[Opening DATA SUPPLIED section]
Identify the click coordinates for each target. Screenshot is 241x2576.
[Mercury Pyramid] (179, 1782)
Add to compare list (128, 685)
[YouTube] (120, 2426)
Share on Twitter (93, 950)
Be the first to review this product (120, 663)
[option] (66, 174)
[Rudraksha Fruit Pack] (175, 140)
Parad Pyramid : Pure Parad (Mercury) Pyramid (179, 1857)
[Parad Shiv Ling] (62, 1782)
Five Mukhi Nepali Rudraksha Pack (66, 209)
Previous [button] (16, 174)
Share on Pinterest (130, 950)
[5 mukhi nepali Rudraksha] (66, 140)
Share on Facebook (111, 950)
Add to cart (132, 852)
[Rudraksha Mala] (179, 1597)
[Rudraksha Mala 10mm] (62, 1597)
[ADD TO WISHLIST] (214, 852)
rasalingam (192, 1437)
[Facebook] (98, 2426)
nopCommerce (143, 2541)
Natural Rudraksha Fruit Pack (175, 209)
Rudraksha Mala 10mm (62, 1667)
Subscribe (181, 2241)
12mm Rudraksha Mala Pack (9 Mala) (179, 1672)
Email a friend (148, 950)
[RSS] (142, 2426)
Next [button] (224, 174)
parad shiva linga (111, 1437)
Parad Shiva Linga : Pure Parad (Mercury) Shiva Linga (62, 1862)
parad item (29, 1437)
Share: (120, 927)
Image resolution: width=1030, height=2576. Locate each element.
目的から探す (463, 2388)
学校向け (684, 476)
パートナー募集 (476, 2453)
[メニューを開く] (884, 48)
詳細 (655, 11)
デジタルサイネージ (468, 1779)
[Closing DATA SUPPLIED section]
> _PROBLEM REQUIREMENTS_: Exact copies of all the lines above are required.

> _RESULT OF THIS TASK_:
Identify the click coordinates for each target. Screenshot is 241x2576.
[Mercury Pyramid] (179, 1782)
Add to compare list (128, 685)
[YouTube] (120, 2426)
Share on Twitter (93, 950)
Be the first to review this product (120, 663)
[option] (66, 174)
[Rudraksha Fruit Pack] (175, 140)
Parad Pyramid : Pure Parad (Mercury) Pyramid (179, 1857)
[Parad Shiv Ling] (62, 1782)
Five Mukhi Nepali Rudraksha Pack (66, 209)
Previous [button] (16, 174)
Share on Pinterest (130, 950)
[5 mukhi nepali Rudraksha] (66, 140)
Share on Facebook (111, 950)
Add to cart (132, 852)
[Rudraksha Mala] (179, 1597)
[Rudraksha Mala 10mm] (62, 1597)
[ADD TO WISHLIST] (214, 852)
rasalingam (192, 1437)
[Facebook] (98, 2426)
nopCommerce (143, 2541)
Natural Rudraksha Fruit Pack (175, 209)
Rudraksha Mala 10mm (62, 1667)
Subscribe (181, 2241)
12mm Rudraksha Mala Pack (9 Mala) (179, 1672)
Email a friend (148, 950)
[RSS] (142, 2426)
Next [button] (224, 174)
parad shiva linga (111, 1437)
Parad Shiva Linga : Pure Parad (Mercury) Shiva Linga (62, 1862)
parad item (29, 1437)
Share: (120, 927)
Image resolution: width=1030, height=2576. Locate each element.
目的から探す (463, 2388)
学校向け (684, 476)
パートナー募集 (476, 2453)
[メニューを開く] (884, 48)
詳細 (655, 11)
デジタルサイネージ (468, 1779)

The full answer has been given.